You can install the required dependencies using pip:

pip install numpy pandas scikit-learn

Usage

  1. Clone the repository:
git clone https://github.com/KaavinB/Realtime_Spam_Detection.git
  1. Ensure you have a CSV file containing email data. By default, the code assumes the file is named spam.csv and contains columns named Message and Category (spam or ham).

  2. Run the Jupyter Notebook script:

The script will perform the following steps:

Data Collection & Pre-Processing

  • Load the data from the CSV file into a pandas DataFrame.
  • Replace null values with an empty string.
  • Label encode the categories: spam as 0, ham as 1.

Splitting the Data

  • Split the data into training and test sets.

Feature Extraction

  • Convert text data into feature vectors using TF-IDF vectorization.

Training the Model

  • Train a Logistic Regression model using the training data.

Evaluating the Model

  • Evaluate the accuracy of the model on both training and test data.

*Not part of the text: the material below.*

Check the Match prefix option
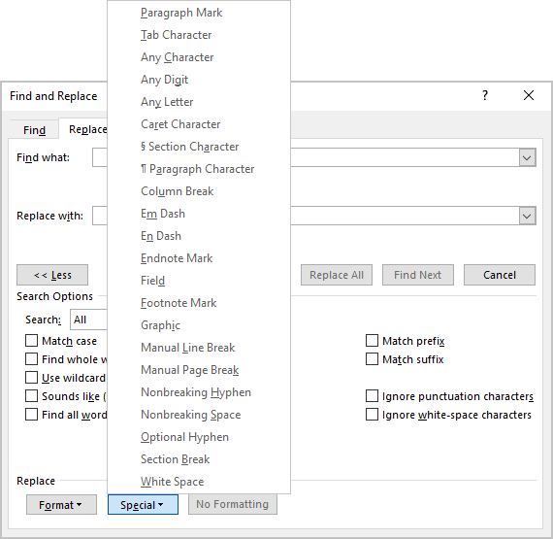 [x=372, y=341]
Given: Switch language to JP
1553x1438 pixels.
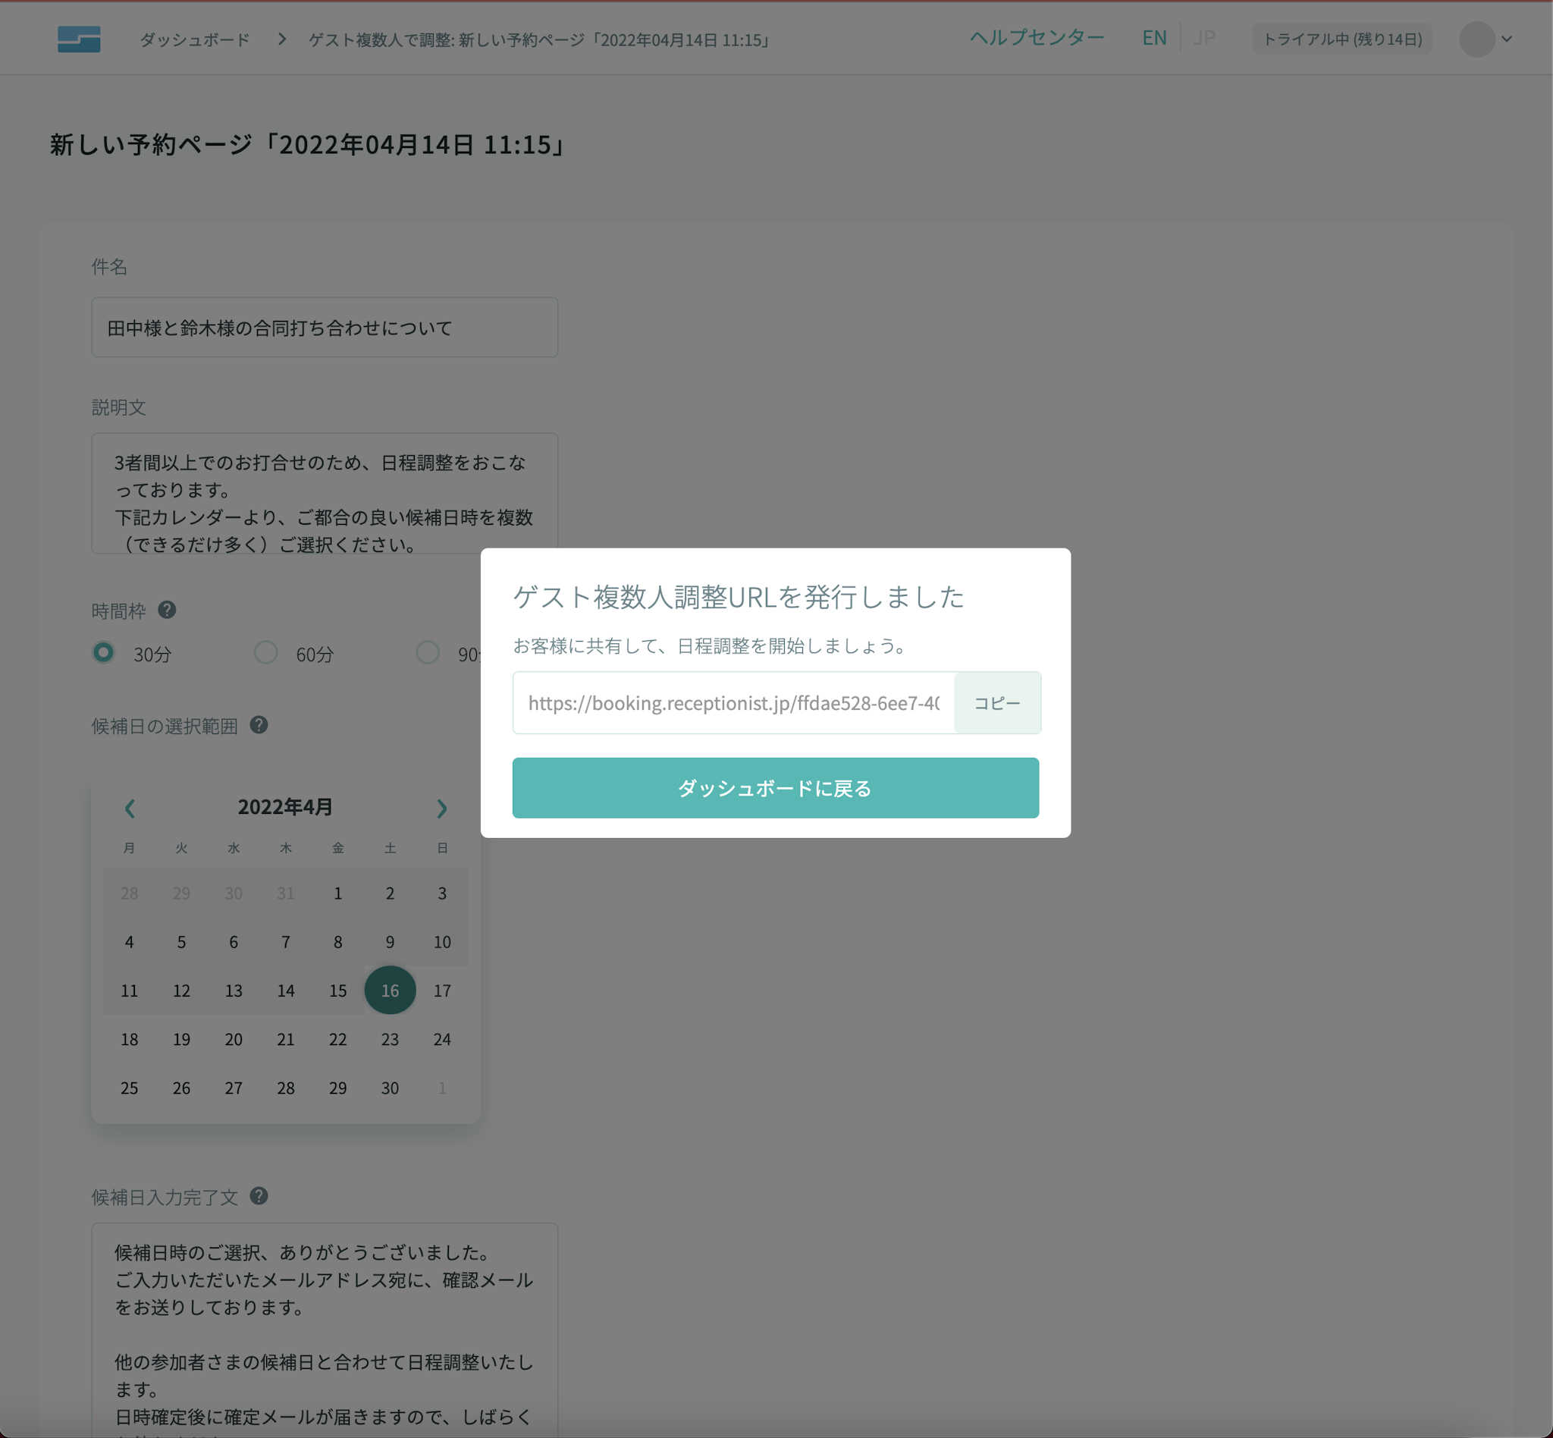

Building a Predictive System

  • Connect to a Gmail account using IMAP.
  • Fetch emails from the inbox.
  • Predict whether each email is spam or not using the trained model.

Configuration

  • Update the file path in the code to point to your CSV file if it's not named spam.csv.
  • Adjust the IMAP settings (user, password, imap_url) according to your email provider.

License

This project is licensed under the MIT License - see the LICENSE file for details.